Much of this effort to roll back standards is being driven by the pesticide and chlorine industries - some of the largest polluters of our nation's drinking water. Since January 1993, Political Action Committees representing these industries have contributed over $45,000 to Representative Thomas Bliley (R- VA), the chairman of the House Commerce Committee responsible for rewriting the law.
Tap water in Texas continues to be plagued by basic bacterial contamination problems. Data on compliance with federal health standards, which are supplied to EPA by state authorities, indicate that in 1994-1995, 47,237 people in 41 communities drank water from water systems containing disease-causing fecal matter. 829,189 people in Texas drank water from suppliers with chronic coliform bacteria, and 847,007 in 84 communities drank from water suppliers that failed to meet EPA standards for adequately filtering and disinfecting tap water. Largely on the basis of widespread contamination of tap water by Cryptosporidium, a microbial parasite, the U.S. Centers for Disease Control and the U.S. EPA issued an unprecedented warning last year that all Americans with compromised immune systems - including cancer and organ transplant patients, and individuals who are HIV positive - should consider boiling their drinking water or drink bottled water.
Chemical contamination of drinking water also poses major health threats in Texas. In 1994-1995, 2300 people in Texas drank water from suppliers with excess levels of lead. Communities Affected By Drinking Water Violations The largest water suppliers in the state with violations of EPA drinking water standards were Fort Worth, Wichita Falls, and Sherman. Communities with schools, hospitals, or daycare centers that violated EPA standards included San Marcos, Waco, and Lubbock. Legislative provisions that allow weaker standards for smaller communities are particularly troubling for Texas, where 95 percent of all violations in 1994-1995 occurred in water systems serving less than 10,000 people.

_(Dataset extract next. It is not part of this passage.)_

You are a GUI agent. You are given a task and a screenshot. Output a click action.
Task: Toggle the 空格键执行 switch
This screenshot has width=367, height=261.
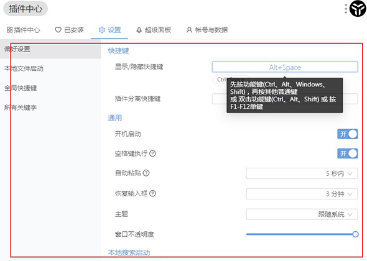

Monitoring Violations and Enforcement Actions
In addition to the thousands of individuals in Texas affected by unsafe water, many more drank water from suppliers that failed to perform necessary testing to ensure the safety of tap water. In 1994-1995, 1,850,285 people in Texas drank water served by 1,306 water systems that failed to meet basic sanitary testing requirements for tap water.
Over this same time period, the Texas drinking water agency and the EPA took 258 enforcement actions against water suppliers that were not meeting basic health requirements or failing to adequately test tap water.
As Just Add Water goes to press, Congress is poised to weaken the basic public health protections provided by the Safe Drinking Water Act. Persistent drinking water safety problems indicate that it's time to strengthen, not weaken the law designed to ensure the safety of Texas's drinking water.